Fixing Our Eyes on the Unseen

Do you have a life verse? Mine’s 2 Corinthians 4:18. It’s on our web page and at the end of every email I send:

So we fix our eyes not on what is seen, but on what is unseen, since what is seen is temporary, but what is unseen is eternal. (NIV)

What does Scripture mean when it tells us to fix our eyes on what we can’t even see? How do we begin to do that?

Even though as Christians we affirm the reality of the spiritual realm, sometimes we succumb to naturalistic assumptions that what we see is real and what we don’t see isn’t. Many people conclude that God can’t be real, because we can’t see Him. And Heaven can’t be real, because we can’t see it. But we must recognize our blindness. The blind must take by faith that there are stars in the sky. If they depend on their ability to see, they’ll conclude there are no stars.

Sitting here in what C. S. Lewis called the Shadowlands, we must remind ourselves what Scripture tells us about Heaven. We will one day be delivered from the blindness that obscures the light of God’s world.

For many people—including many believers—Heaven is a mysterious word describing a place that we can’t understand and therefore don’t look forward to. But Scripture tells us differently. What we otherwise could not have known about Heaven, God says He has revealed to us through His Spirit (1 Corinthians 2:10). God tells us about our eternal home in His Word, not so we can shrug our shoulders and remain ignorant, but because He wants us to anticipate what awaits us and those we love, and because it has the power to transform the way we live today.

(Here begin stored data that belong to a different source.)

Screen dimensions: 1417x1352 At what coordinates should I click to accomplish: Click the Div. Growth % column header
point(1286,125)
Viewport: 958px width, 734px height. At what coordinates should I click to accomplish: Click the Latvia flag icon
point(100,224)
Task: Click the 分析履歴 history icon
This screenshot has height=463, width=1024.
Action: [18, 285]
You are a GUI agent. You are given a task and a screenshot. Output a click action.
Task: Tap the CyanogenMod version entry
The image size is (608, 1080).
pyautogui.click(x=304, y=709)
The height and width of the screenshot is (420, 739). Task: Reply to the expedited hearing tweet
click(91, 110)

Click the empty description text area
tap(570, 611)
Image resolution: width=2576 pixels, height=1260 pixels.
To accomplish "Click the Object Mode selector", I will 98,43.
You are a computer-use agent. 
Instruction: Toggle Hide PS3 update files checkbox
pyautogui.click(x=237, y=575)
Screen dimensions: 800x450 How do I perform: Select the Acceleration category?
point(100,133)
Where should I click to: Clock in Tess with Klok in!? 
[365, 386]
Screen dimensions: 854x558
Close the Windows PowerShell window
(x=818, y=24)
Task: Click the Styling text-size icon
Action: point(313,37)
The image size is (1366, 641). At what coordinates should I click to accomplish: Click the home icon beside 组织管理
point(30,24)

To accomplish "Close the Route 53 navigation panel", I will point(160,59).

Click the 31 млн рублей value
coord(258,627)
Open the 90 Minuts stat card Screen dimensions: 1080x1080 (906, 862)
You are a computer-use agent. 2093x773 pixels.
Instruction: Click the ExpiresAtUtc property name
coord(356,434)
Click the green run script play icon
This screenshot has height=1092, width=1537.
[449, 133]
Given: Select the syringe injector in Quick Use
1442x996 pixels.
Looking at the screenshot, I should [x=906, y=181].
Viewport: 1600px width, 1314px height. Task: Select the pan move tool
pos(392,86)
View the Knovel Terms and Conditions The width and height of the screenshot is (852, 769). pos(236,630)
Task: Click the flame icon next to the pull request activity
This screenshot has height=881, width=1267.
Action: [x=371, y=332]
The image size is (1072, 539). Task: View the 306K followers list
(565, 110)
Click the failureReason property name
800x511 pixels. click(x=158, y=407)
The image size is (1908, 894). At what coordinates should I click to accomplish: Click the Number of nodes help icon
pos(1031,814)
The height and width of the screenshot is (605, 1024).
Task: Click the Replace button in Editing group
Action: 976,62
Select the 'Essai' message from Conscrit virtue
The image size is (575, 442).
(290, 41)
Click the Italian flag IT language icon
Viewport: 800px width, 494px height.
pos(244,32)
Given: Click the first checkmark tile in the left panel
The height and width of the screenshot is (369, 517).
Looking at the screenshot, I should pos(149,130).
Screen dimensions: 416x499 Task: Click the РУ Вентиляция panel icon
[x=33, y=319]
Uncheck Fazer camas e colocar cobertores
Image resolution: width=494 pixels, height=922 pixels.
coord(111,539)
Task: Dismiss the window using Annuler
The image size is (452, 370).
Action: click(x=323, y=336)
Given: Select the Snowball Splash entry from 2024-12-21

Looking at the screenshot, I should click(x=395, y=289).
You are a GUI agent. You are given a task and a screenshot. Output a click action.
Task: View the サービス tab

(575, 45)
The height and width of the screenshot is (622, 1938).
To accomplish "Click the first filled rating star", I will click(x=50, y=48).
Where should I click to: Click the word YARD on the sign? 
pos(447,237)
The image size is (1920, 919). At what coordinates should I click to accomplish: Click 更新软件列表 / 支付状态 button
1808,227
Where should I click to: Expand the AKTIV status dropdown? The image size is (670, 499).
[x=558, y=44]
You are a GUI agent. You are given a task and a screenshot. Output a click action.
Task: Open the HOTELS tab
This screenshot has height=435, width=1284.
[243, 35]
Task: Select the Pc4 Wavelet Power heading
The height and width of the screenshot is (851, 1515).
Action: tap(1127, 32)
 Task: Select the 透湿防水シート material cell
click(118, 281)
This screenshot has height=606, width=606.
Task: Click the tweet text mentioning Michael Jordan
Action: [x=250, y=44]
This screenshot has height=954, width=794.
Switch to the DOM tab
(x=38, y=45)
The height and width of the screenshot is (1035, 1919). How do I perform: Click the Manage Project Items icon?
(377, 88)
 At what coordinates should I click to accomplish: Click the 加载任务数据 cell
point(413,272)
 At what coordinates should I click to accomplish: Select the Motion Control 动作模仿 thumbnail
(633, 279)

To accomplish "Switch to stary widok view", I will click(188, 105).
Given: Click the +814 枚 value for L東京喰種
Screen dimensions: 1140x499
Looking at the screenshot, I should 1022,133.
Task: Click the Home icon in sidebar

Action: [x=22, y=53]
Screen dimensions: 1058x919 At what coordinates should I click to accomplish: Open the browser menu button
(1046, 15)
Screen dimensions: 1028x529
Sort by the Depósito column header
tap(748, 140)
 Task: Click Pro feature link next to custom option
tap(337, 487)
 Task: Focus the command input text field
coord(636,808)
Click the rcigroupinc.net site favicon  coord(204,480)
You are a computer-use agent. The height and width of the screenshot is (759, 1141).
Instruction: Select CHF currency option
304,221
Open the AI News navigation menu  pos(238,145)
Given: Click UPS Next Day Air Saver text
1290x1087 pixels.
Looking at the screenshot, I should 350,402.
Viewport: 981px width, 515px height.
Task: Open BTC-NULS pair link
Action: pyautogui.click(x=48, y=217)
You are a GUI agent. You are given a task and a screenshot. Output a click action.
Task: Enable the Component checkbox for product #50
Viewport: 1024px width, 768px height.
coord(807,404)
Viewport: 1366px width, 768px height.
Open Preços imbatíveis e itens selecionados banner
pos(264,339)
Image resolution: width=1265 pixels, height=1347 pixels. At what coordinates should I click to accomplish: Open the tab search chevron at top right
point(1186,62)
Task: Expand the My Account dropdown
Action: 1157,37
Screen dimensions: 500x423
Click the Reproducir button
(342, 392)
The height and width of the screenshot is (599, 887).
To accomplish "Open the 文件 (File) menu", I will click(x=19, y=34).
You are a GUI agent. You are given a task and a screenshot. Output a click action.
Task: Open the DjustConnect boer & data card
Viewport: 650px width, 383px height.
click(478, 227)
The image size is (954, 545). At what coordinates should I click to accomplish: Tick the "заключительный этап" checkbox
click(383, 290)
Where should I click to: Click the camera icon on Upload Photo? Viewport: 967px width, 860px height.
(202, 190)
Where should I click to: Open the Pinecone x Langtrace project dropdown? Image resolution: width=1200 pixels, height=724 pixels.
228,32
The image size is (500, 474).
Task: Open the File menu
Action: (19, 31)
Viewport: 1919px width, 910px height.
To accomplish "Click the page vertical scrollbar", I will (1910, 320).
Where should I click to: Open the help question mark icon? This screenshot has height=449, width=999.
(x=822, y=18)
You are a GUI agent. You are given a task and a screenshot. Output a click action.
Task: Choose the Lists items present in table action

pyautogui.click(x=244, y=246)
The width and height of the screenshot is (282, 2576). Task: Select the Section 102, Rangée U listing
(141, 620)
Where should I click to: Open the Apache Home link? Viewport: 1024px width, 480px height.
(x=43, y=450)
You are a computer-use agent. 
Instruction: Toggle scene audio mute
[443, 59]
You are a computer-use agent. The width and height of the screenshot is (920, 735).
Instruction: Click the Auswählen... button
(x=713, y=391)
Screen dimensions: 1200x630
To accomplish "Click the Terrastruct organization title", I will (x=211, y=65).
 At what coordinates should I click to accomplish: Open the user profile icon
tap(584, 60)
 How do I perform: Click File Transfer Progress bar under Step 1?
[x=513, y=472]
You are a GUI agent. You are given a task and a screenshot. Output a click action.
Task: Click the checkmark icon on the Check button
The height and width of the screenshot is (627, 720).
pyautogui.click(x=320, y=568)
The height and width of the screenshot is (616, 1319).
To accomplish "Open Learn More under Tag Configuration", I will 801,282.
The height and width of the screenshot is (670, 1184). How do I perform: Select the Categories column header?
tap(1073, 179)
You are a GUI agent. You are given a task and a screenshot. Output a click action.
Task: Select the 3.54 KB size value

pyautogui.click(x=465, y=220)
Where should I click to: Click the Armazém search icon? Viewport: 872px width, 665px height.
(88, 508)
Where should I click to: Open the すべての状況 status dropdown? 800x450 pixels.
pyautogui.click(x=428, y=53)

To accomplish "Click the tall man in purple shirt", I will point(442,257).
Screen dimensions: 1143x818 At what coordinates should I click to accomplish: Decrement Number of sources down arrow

Life on earth matters not because it’s the only life we have, but precisely because it isn’t—it’s the beginning of a life that will continue without end. It’s the precursor of life on the New Earth. Eternal life doesn’t begin when we die; it has already begun. With eternity in view, nearly any honest activity—whether building a shed, driving a bus, pruning trees, changing diapers or caring for a patient—can be an investment in God’s kingdom.

God is eternal. His Place is eternal. His Word is eternal. His people are eternal. Center your life around God, His Place, His Word, and His people, and reach out to those eternal souls who desperately long for His person and His place. Then no matter what you do for a living, your days here will make a profound difference for eternity—and you will be fulfilling the biblical admonition to fix your eyes on what is unseen.